EXERCISE PROMPT – All lines in the data below carrying the string "computer" are to be located and copied.
· · · · ·
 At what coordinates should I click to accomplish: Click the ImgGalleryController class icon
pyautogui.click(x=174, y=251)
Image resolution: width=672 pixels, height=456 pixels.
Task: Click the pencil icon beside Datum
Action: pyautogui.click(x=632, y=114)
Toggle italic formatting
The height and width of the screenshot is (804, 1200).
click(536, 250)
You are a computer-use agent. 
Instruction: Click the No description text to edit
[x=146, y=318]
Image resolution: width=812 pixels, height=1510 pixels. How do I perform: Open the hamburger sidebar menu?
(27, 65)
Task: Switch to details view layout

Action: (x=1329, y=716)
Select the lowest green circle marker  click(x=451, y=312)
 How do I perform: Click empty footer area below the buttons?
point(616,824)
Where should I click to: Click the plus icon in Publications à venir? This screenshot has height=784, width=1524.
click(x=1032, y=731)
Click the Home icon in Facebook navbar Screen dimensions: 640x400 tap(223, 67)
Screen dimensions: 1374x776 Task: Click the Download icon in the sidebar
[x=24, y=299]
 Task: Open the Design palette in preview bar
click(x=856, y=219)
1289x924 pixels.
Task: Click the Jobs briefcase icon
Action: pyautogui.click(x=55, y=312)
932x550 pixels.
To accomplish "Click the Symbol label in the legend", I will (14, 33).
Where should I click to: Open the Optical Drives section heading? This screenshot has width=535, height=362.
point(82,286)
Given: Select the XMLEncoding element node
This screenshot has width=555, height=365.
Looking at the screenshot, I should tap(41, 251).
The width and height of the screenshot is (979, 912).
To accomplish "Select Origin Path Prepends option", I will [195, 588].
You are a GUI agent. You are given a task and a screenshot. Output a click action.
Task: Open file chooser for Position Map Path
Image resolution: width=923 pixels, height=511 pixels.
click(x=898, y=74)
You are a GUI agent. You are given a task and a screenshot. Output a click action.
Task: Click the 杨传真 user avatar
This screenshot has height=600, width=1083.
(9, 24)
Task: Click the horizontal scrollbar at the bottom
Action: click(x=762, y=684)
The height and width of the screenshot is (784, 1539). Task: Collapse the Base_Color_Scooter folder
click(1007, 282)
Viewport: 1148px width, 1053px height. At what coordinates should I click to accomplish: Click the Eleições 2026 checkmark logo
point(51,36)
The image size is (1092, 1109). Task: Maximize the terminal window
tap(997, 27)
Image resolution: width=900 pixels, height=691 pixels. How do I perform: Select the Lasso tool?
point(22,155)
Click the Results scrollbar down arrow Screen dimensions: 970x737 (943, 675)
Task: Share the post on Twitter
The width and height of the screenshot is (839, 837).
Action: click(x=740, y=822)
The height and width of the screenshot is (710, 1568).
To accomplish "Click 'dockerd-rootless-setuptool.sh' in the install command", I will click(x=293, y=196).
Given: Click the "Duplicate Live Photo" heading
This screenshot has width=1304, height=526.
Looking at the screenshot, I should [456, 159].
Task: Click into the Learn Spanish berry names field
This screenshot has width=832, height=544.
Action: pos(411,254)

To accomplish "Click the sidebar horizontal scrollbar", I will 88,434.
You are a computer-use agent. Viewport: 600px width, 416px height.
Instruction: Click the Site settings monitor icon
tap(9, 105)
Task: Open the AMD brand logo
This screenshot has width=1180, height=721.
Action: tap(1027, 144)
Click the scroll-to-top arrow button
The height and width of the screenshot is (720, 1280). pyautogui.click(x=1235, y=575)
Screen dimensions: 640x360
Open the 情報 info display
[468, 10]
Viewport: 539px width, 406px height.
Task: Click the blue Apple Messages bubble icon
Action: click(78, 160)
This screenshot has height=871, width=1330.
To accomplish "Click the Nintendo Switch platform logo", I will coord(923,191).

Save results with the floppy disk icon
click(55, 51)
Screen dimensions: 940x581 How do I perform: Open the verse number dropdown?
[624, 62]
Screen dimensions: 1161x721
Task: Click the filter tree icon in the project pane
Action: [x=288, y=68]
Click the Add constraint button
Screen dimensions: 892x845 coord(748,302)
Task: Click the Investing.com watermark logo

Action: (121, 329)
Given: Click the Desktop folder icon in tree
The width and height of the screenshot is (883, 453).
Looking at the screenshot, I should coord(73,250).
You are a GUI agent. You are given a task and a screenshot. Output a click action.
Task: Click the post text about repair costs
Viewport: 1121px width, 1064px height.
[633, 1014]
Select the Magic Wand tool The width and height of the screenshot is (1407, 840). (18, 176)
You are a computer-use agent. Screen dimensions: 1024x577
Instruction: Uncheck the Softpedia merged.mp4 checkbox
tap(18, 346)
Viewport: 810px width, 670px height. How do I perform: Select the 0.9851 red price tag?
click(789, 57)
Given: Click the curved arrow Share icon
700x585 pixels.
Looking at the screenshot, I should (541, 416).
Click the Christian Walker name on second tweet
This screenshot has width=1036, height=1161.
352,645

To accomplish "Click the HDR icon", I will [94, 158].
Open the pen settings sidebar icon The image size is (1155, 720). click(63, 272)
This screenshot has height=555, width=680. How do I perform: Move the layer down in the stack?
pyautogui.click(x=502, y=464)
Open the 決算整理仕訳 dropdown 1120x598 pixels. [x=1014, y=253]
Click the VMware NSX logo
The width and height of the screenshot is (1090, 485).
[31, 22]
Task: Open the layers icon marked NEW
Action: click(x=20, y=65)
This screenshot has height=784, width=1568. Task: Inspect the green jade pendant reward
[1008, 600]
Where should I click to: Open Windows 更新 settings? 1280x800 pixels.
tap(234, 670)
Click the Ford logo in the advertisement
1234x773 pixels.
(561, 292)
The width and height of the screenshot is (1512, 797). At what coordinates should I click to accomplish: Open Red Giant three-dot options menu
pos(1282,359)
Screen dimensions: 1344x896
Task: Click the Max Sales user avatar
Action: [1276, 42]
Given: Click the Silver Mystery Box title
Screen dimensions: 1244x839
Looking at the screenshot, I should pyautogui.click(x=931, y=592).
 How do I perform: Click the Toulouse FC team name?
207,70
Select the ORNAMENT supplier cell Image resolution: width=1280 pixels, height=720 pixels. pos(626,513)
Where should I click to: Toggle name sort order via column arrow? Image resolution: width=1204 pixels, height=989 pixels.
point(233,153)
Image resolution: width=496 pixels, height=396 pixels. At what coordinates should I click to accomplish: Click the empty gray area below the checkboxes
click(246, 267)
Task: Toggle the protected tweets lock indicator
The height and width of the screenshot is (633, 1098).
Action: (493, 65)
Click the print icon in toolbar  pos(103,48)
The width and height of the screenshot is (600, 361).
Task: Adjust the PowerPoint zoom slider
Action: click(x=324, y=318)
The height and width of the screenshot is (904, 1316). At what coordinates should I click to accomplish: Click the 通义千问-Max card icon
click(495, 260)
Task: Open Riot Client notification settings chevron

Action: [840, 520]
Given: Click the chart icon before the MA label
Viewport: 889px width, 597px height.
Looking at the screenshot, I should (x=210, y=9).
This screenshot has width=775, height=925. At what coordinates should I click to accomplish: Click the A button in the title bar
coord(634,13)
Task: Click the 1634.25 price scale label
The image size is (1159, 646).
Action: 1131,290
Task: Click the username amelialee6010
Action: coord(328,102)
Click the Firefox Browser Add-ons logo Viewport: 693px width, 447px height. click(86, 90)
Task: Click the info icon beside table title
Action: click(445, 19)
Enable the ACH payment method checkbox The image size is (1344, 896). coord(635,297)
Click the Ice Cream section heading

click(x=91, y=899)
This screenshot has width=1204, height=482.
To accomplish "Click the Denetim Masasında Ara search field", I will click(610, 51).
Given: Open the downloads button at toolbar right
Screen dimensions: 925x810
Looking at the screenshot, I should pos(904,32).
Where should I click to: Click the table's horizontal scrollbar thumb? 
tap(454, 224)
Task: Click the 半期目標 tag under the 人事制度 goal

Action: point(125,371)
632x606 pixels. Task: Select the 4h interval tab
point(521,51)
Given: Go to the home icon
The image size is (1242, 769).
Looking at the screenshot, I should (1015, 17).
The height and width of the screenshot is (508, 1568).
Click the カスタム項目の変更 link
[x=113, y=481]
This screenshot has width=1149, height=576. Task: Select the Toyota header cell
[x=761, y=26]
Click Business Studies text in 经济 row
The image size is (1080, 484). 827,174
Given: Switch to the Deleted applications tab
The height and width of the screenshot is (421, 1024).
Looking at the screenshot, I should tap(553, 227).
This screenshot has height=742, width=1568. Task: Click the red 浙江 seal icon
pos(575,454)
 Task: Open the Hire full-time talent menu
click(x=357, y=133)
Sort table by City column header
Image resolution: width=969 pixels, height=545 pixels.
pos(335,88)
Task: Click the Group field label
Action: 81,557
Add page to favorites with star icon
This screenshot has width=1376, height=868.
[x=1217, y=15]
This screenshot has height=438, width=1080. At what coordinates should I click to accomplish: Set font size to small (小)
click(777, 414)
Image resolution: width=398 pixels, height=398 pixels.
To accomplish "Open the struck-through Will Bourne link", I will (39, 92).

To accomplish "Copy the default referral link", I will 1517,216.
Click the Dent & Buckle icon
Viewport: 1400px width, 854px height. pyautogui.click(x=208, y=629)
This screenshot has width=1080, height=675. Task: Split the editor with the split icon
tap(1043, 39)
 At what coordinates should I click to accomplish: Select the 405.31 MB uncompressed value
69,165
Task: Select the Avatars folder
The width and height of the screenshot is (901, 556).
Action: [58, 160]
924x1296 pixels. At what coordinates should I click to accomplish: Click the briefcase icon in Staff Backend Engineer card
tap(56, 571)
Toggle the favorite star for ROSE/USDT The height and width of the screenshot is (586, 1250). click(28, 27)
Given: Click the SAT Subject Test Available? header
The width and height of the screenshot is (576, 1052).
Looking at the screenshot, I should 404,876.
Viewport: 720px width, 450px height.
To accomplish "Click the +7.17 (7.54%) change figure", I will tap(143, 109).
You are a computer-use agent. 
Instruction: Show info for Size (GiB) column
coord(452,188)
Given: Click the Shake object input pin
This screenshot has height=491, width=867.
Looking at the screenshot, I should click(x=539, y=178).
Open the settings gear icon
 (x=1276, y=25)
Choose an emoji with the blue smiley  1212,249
· · · · ·
ANSWER TO THE EXERCISE –
You are a computer-use agent. 
You are a computer-use agent. Viewport: 600px width, 416px height.
You are a computer-use agent. Screen dimensions: 1024x577
You are a computer-use agent. 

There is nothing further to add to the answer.